With Derbyshire having taken up residence in the second division, this match is the first meeting between these two counties in first-class cricket since 2013. That game featured a remarkable turn-around and Paul Dyson looks back over it.
April 29, 30, May 1, 2, 2013: Derbyshire 475 (CF Hughes 270*, WL Madsen 93) & 163 (WL Madsen 52, WJ Durston 50, JA Brooks 5-40); Yorkshire 677-7dec (JE Root 236, JM Bairstow 186, A Lyth 69, GS Ballance 53). Yorkshire won by an innings and 39 runs.
Both Yorkshire and Derbyshire had been promoted back into the County Championship’s first division for the 2013 season and so this was their first game together in the top tier since the first season of two divisions in 2000. Yorkshire had played two games thus far, winning one and losing the other; Derbyshire’s three matches had produced three different results.
Yorkshire won the toss, asked Derbyshire to bat, had an early breakthrough but then must have regretted their decision through the rest of the day. A 258-run stand for the second wicket between opener Chesney Hughes and skipper Wayne Madsen set them on their way to a big total but the latter fell seven runs short of a century and three wickets, including that of West Indian Shiv Chanderpaul, then fell for just 11 runs, two of them to catches by Adam Lyth. By close of play the visitors had reached 302 for four; Hughes had batted throughout the day and was unbeaten on 171.

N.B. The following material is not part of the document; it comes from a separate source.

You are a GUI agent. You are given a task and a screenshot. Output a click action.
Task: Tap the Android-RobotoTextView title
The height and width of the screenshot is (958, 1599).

A wicket fell at the start of day two before Derbyshire had added to their overnight total and this brought former Yorkshire player David Wainwright, now in his second season with Derbyshire, to the crease. Although he scored only 18, he shared in a stand of 81 and saw Hughes past his 200-mark. Wicket-keeper Tom Poynton made a similar contribution and the visitors were eventually all out for 475. Hughes, after slightly over nine hours at the crease, had carried his bat for 270, having struck 40 fours and three sixes. It was the highest innings ever made against Yorkshire in Yorkshire for any county, Derbyshire’s second-highest in its entire history and the highest by a batsman carrying his bat in all first-class cricket for 78 years. His batting was marked by him exhibiting high powers of concentration interspersed with ‘full-blooded strokes of breath-taking quality’ (Wisden) especially his ‘scintillating cover drives’ (Yorkshire CCC Yearbook). For the record, Adil Rashid was the only Yorkshire bowler to take more than two wickets; he finished with three for 122, Tim Bresnan also conceding over 100 runs. The home side then began positively with an enterprising opening stand of 126 between Lyth and Joe Root. The former departed before close of play when the total stood at 164 for one.